═════ Quoted passage

To estimate the average effect size of the prediction accuracy across studies, we ran two random-effects models. In the first model, as preregistered, we weighted the estimates of the fixed effects from the multi-level analysis with the inverse-variance method. In a second model, we weighted the z-transformed average correlations with the inverse-variance method.
Implicit-Explicit Relationship. To analyze how strongly participants’ explicit evaluations were related to their implicit evaluations, we ran a multi-level model per study regressing person-standardized IAT scores onto person-standardized explicit thermometer difference scores on level-1 and examined the level-2 fixed effect. The distribution of the within-subject correlations was again skewed – though less skewed than for the prediction accuracy (see supplement for details) – and deviated significantly from a normal distribution in all 17 studies. Thus, we also calculated a corrected average for the implicit-explicit relationship as described above by Fisher z-transforming the distribution of correlations, calculation the mean of the distribution and backtransforming this mean into a correlation.
To further investigate whether the relation between explicit and implicit evaluations could be explained by participants’ predictions, in a third analysis, we regressed participants person-standardized IAT scores simultaneously onto participants’ person-standardized predictions and explicit thermometer difference scores on level-1 and examined the level-2 fixed effects.
We meta-analyzed the obtained fixed effect estimates from both multi-level models and the z-transformed correlation in three random-effects models using inverse-variance weighting to investigate their average sizes across studies.
Predicting the Predictions: Simultaneous Regression of Predictions Onto IAT Scores and Explicit Thermometer Ratings. We preregistered an additional analysis that is not explained above that Hahn et al. (2014) only conducted in their Study 4. This analysis looks at the unique within-subjects relationships between participants’ predictions and their explicit and implicit evaluations, controlling for the respective other type of evaluation. The purpose was to see to what degree participants’ predictions were based on the same information that went into their explicit evaluations beyond the spontaneous reactions reflected on implicit evaluations; and vice versa, to what degree their predictions uniquely incorporated the spontaneous reactions reflected on implicit measures in ways that is not reflected on traditional explicit measures. To this end, we regressed participants’ person-standardized predictions simultaneously onto their person-standardized IAT scores and explicit thermometer difference scores on level-1 and examined the fixed effects on level-2. We meta-analyzed the two fixed effects from this analysis (fixed effect for IAT scores and explicit thermometer ratings) with two random-effects models using inverse-variance weighting to investigate their average effect sizes across studies.

══════════
═════ Extracted material

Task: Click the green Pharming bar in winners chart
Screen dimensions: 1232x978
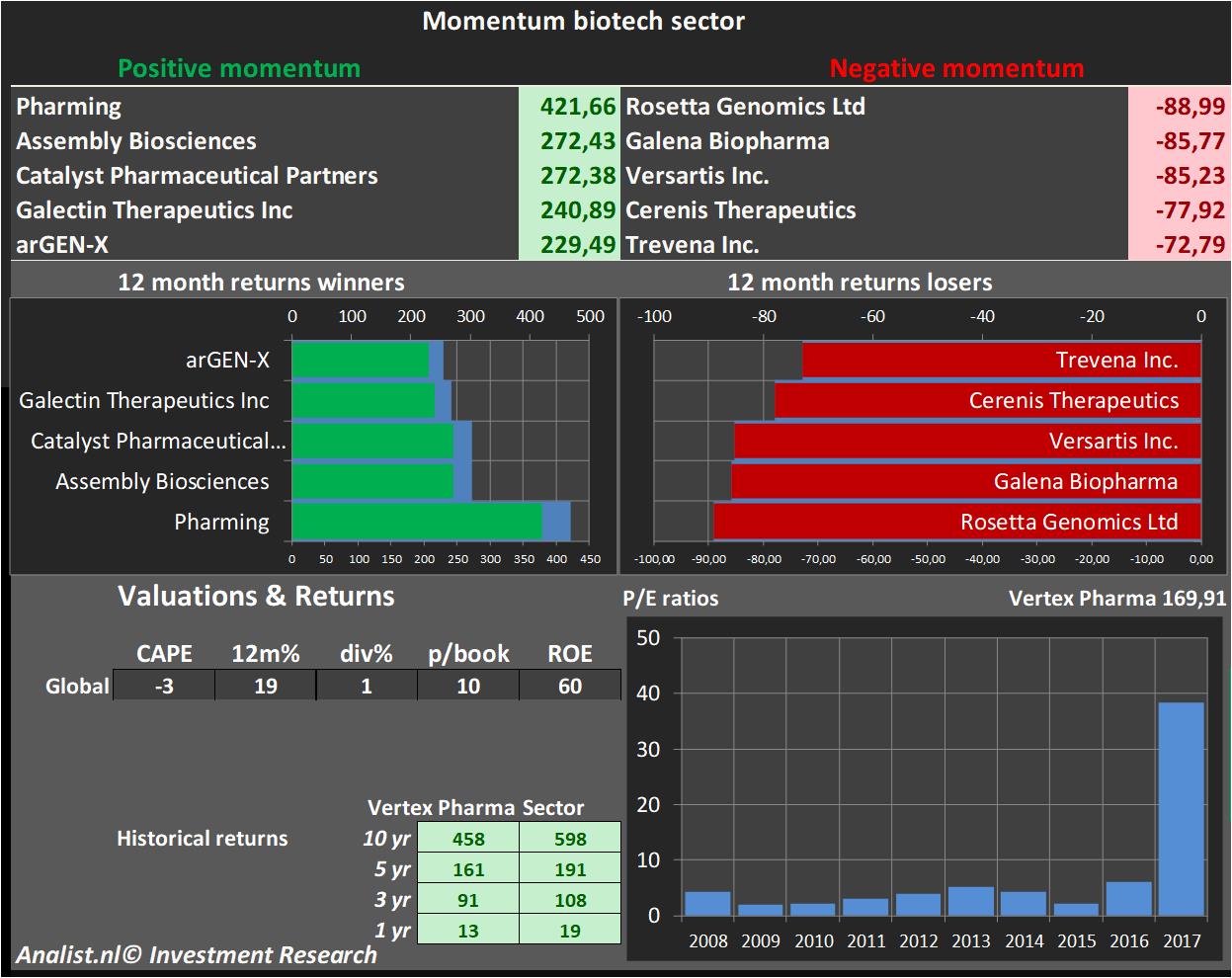Action: (x=417, y=522)
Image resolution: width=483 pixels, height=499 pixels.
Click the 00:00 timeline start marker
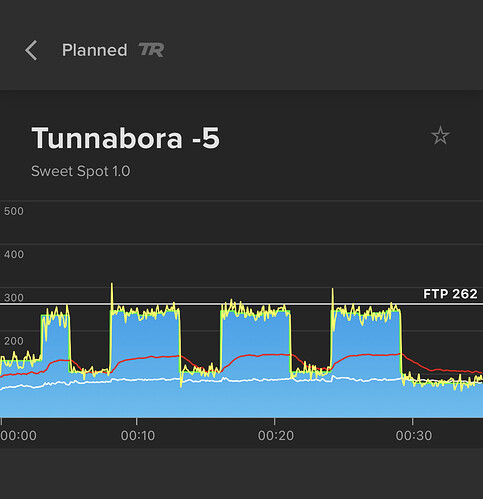18,435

══════════

- _Tasks to complete_
a. Answer these questions using the statistical methods passage.
(i) In how many studies did the distribution of within-subject correlations for the implicit-explicit relationship deviate significantly from a normal distribution?
(ii) In which of their studies did Hahn et al. (2014) conduct the additional analysis of predictions regressed onto IAT scores and explicit thermometer ratings?
(iii) How many random-effects models were used to meta-analyze the fixed effect estimates from both multi-level models and the z-transformed correlation?
b. Reproduce the stretch of the statistical methods passage from "Implicit-Explicit Relationship. To" through "into a correlation.".

- _Solutions_
a.
(i) All 17 studies
(ii) Study 4
(iii) Three

b.
Implicit-Explicit Relationship. To analyze how strongly participants’ explicit evaluations were related to their implicit evaluations, we ran a multi-level model per study regressing person-standardized IAT scores onto person-standardized explicit thermometer difference scores on level-1 and examined the level-2 fixed effect. The distribution of the within-subject correlations was again skewed – though less skewed than for the prediction accuracy (see supplement for details) – and deviated significantly from a normal distribution in all 17 studies. Thus, we also calculated a corrected average for the implicit-explicit relationship as described above by Fisher z-transforming the distribution of correlations, calculation the mean of the distribution and backtransforming this mean into a correlation.